Being comfortable won’t change anything. Why would it? If everything was perfect in the world, we’d do anything in our power to keep it that way.
We created societies and systems that are designed to make our lives more convenient, efficient, safe, and yes, comfortable. And for the most part we succeeded. Humanity has progressed rapidly over the past two centuries and the progress continues.
But what is the true price of this progress?
We may be able to buy anything, anytime, anywhere, but we are also rapidly exceeding our planetary boundaries. All the fossil fuel-powered comforts, factory-farmed meat, and throwaway culture of today are threatening the world of tomorrow.
And are we truly better off?

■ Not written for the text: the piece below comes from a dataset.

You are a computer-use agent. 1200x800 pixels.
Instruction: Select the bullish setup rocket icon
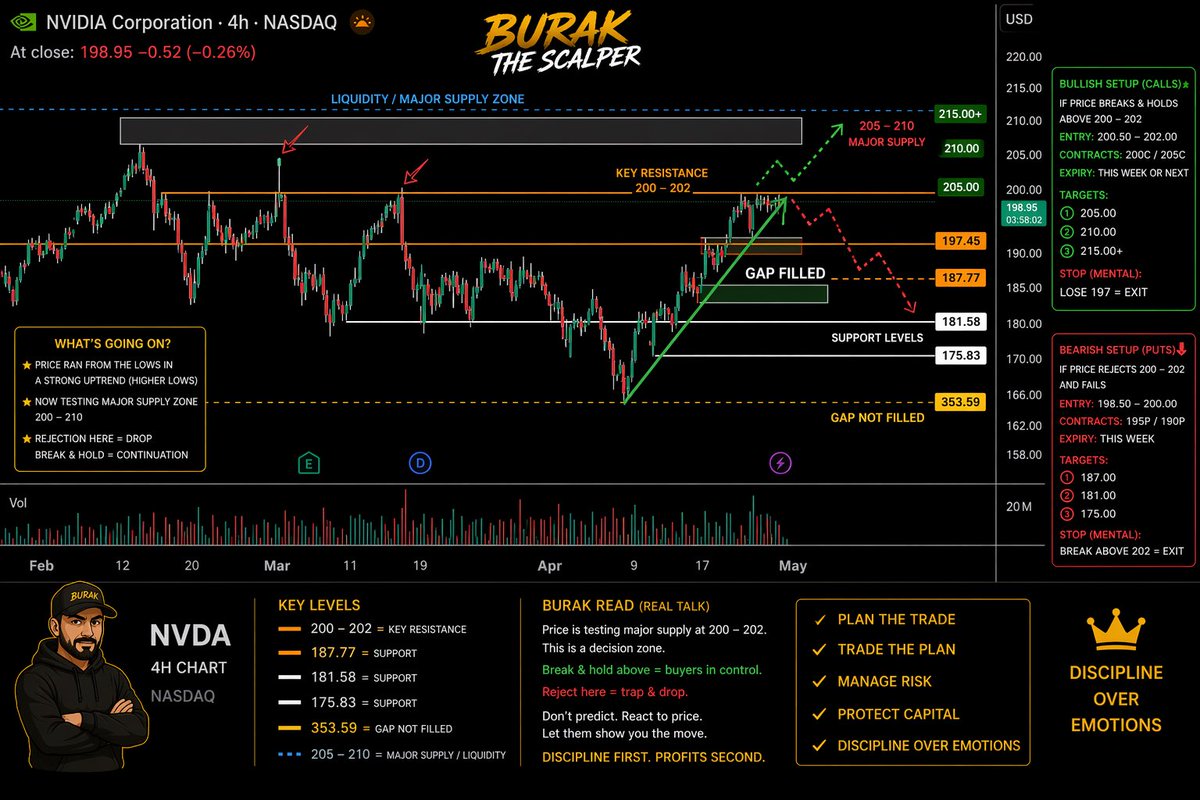(1185, 84)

Let’s take food as an example. Today, the western world is overfed and undernourished and the developing world is following in our coattails. The food we love is not only destroying ecosystems but also our own health, and we’re all too caught up in a comfortable delusion to even notice this absurdity.

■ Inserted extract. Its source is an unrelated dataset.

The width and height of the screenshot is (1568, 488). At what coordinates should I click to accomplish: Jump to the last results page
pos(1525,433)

It’s no surprise that the narrative of fear, dread, and blame around climate change does nothing for most people because it reveals an uncomfortable and inconvenient truth. In fact, a recent report released by the Yale Program for Climate Change Communication in partnership with the Earth Day Network found that whatever we have been doing so far is not working.
According to the report, most Americans were largely unaware of the fact that our food system generates as much as 30% of greenhouse gas emissions. Moreover, most Americans don’t know that meat production is one of the world’s biggest contributors to climate change.
Maybe it’s time for a new narrative.
What if we shift the focus from what we are losing to what we could gain, from what’s wrong with current systems, to what could fix them? And, most importantly, from who we should blame to who’s willing to change?
Let’s look back at the path we took to arrive here and imagine a different world. In this new world, the sustainable choice is the default because food is produced with inputs, outputs, and consequences in mind.
Wouldn’t you want a world where food is just, equitable, and accessible by everyone? Where the food you eat not only restores your health but also the health of soil and natural habitats. Where human beings are truly thriving from the inside out.
The climate crisis may be our greatest opportunity because it’s forcing us to build a new world by reimagining our food system and food choices.
The good news is the process has begun. The rise of plant-based foods and regenerative agriculture is a sign that we are finally waking up to the fact that the current way is inefficient and destined to fail at feeding the 10 billion people projected to be on the planet by 2050.
Whether you look at it from the standpoint of a food company identifying the next big opportunity or an individual trying to discern the best way to feed themselves or their families, one can’t deny that a shift is underway. For example, nearly one in four Americans have cut back on their meat consumption in the last year and even meat giants like Tyson, Cargill and JBS are exploring alternative proteins.
The message going forward for consumers and the food industry needs to be simple. You don’t have to care about the environment to be a part of this shift. Do it because you want this new world.